My other top choice was Tufts, which felt like home as soon as I stepped on campus. I loved everything about Tufts, and I did everything I could to show it. I applied for their fly-in, visited campus, and even went to an application workshop and spoke to the admissions representative one-on-one. My interviewer called me unique and seemed really excited about me. I thought I was in for sure.
Good news; bad news
In February, I heard from Wellesley that I was likely to be accepted. I was so happy! The admissions officer sent me a hand-written note saying my essay was one of the most unique she'd ever read! My essay opened with: "I am a sex addict—according to my bookshelf." It was arguably too provocative, but it was a risk I was willing to take to highlight my interest in human sexuality. Although Wellesley is a women's college (and I'm totally boy crazy), it was firmly in my top three.
But after that high point, I was denied by Tufts, all my Ivy schools, and waitlisted at Vassar. The Tufts denial was the most difficult. After putting in all that effort to show my love for them, I felt cheated.
Stanford has the final word
I heard from Stanford last, which seemed cruel. My counselor's words were in my head as I checked my phone: "No one is a shoo-in for Stanford." So I was somewhat prepared for the denial. And I was okay. Now I knew for sure I was going to Wellesley.
My moms, however, took the news harder than I did. They were shocked. When my mom started to cry, I worried she was disappointed in me. She assured me she wasn't. She was just sad that I was going to be attending college so far from home. The worst part was that for weeks afterward, I'd catch my parents in hushed conversations. They kept asking me if I was alright and saying Stanford wasn't such a great school. Of course Stanford was a great school! That's why I applied!
After I sent in my Wellesley deposit, I started thinking about the all-women aspect of the school. The lack of men really, really scared me. My parents were also concerned about the cost. Then I got an email from Vassar. I was accepted off the waitlist!
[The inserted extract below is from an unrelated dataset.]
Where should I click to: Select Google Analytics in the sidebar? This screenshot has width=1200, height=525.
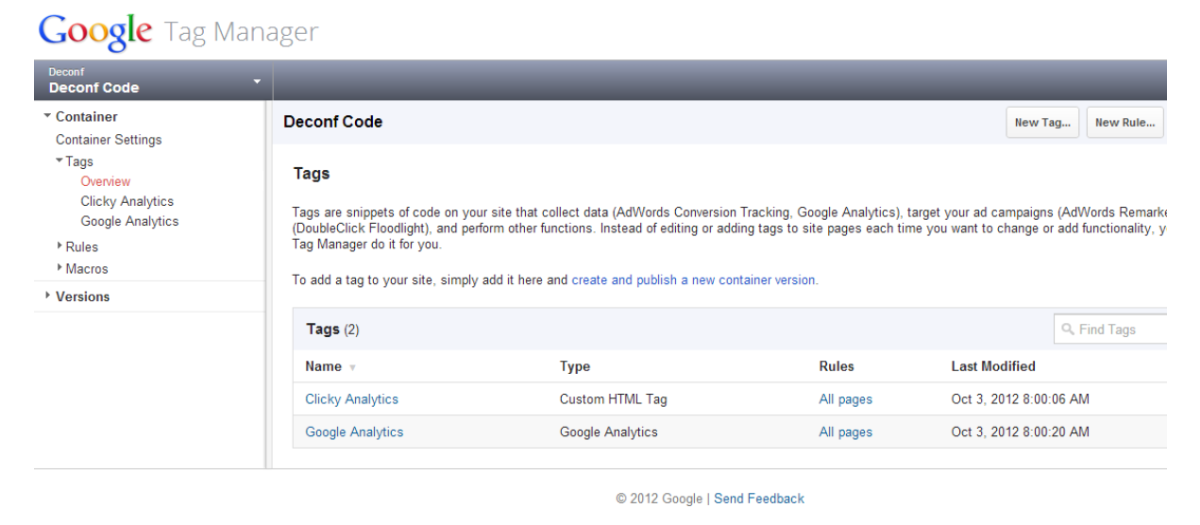pos(129,221)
Although I'd never been to Vassar, I almost accepted its offer. It seemed similar to Wellesley, except co-ed. But when I thought about it, Wellesley had more pros than cons for my particular major and career. Also, as my best friend reminded me, there's more to life than boys.
My ups and downs
I had applied early action to Yale, and when the decision arrived, I gathered my five best friends in the library and we sat at a round table holding hands. I was too scared to check the result, so I asked a teenager on one of the computers to read the decision. Denied. My friends were supportive, but I felt embarrassed that I dragged them all out and that I had spent so much effort on the application.
My best moment was at my honors program graduation. All the students had to say where they were going to college, and when I said Wellesley the whole room gasped. I felt so much pride, especially when juniors came up to me afterwards to ask how I got in.
What I learned
My counselor was right. No one is a shoo-in for highly selective colleges. But although I didn't get into my first or second choices, the school that showed its enthusiasm for my application, and real interest in me, now feels like a better fit.
The money factor
I received no grants, so I will pay for college partially with family loans and private scholarships (I've received $1,600 in scholarships so far), and by working part-time during the year. My parents will cover the rest.
You have to put your authentic self into the process of applying to college. My voice and enthusiasm were my strongest qualifications. So I made sure both were present in my essay. By being authentic, you'll find a college that is excited about what you can uniquely add to its community.